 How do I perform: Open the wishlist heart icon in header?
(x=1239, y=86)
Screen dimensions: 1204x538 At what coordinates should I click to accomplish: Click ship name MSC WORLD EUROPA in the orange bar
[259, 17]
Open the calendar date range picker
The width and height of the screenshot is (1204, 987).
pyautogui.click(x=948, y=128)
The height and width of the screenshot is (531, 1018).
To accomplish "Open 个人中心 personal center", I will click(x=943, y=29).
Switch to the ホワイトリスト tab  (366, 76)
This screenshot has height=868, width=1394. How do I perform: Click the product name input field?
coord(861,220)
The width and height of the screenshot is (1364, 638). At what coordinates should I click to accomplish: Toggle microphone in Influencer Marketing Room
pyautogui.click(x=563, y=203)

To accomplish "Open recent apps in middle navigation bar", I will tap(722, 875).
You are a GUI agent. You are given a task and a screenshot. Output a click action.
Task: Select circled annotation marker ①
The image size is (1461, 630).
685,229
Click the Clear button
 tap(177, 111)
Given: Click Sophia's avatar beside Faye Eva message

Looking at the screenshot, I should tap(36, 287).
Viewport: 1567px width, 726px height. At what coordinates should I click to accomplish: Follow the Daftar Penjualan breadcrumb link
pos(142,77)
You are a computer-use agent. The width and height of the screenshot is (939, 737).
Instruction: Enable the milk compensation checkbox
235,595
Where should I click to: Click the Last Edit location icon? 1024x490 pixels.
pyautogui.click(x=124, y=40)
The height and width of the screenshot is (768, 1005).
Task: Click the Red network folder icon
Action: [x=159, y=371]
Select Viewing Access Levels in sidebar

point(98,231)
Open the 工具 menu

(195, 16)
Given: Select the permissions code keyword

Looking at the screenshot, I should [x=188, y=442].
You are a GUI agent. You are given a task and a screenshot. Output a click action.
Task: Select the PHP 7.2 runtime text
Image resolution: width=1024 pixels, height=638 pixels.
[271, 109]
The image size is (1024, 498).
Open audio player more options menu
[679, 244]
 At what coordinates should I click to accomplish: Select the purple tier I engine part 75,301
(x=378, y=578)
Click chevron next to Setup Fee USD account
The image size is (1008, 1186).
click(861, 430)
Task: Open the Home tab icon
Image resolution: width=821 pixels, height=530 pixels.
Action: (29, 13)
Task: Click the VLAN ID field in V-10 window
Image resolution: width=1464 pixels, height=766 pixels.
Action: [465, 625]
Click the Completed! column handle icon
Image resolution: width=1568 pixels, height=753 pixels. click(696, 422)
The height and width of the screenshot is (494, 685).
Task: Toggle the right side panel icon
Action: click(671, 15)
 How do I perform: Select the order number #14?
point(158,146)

——

*Assigned task:*
Please retype all of the material above, keeping it exact.

*Output of the task:*
 How do I perform: Open the wishlist heart icon in header?
(x=1239, y=86)
Screen dimensions: 1204x538 At what coordinates should I click to accomplish: Click ship name MSC WORLD EUROPA in the orange bar
[259, 17]
Open the calendar date range picker
The width and height of the screenshot is (1204, 987).
pyautogui.click(x=948, y=128)
The height and width of the screenshot is (531, 1018).
To accomplish "Open 个人中心 personal center", I will click(x=943, y=29).
Switch to the ホワイトリスト tab  (366, 76)
This screenshot has height=868, width=1394. How do I perform: Click the product name input field?
coord(861,220)
The width and height of the screenshot is (1364, 638). At what coordinates should I click to accomplish: Toggle microphone in Influencer Marketing Room
pyautogui.click(x=563, y=203)

To accomplish "Open recent apps in middle navigation bar", I will tap(722, 875).
You are a GUI agent. You are given a task and a screenshot. Output a click action.
Task: Select circled annotation marker ①
The image size is (1461, 630).
685,229
Click the Clear button
 tap(177, 111)
Given: Click Sophia's avatar beside Faye Eva message

Looking at the screenshot, I should tap(36, 287).
Viewport: 1567px width, 726px height. At what coordinates should I click to accomplish: Follow the Daftar Penjualan breadcrumb link
pos(142,77)
You are a computer-use agent. The width and height of the screenshot is (939, 737).
Instruction: Enable the milk compensation checkbox
235,595
Where should I click to: Click the Last Edit location icon? 1024x490 pixels.
pyautogui.click(x=124, y=40)
The height and width of the screenshot is (768, 1005).
Task: Click the Red network folder icon
Action: [x=159, y=371]
Select Viewing Access Levels in sidebar

point(98,231)
Open the 工具 menu

(195, 16)
Given: Select the permissions code keyword

Looking at the screenshot, I should [x=188, y=442].
You are a GUI agent. You are given a task and a screenshot. Output a click action.
Task: Select the PHP 7.2 runtime text
Image resolution: width=1024 pixels, height=638 pixels.
[271, 109]
The image size is (1024, 498).
Open audio player more options menu
[679, 244]
 At what coordinates should I click to accomplish: Select the purple tier I engine part 75,301
(x=378, y=578)
Click chevron next to Setup Fee USD account
The image size is (1008, 1186).
click(861, 430)
Task: Open the Home tab icon
Image resolution: width=821 pixels, height=530 pixels.
Action: (29, 13)
Task: Click the VLAN ID field in V-10 window
Image resolution: width=1464 pixels, height=766 pixels.
Action: [465, 625]
Click the Completed! column handle icon
Image resolution: width=1568 pixels, height=753 pixels. click(696, 422)
The height and width of the screenshot is (494, 685).
Task: Toggle the right side panel icon
Action: click(671, 15)
 How do I perform: Select the order number #14?
point(158,146)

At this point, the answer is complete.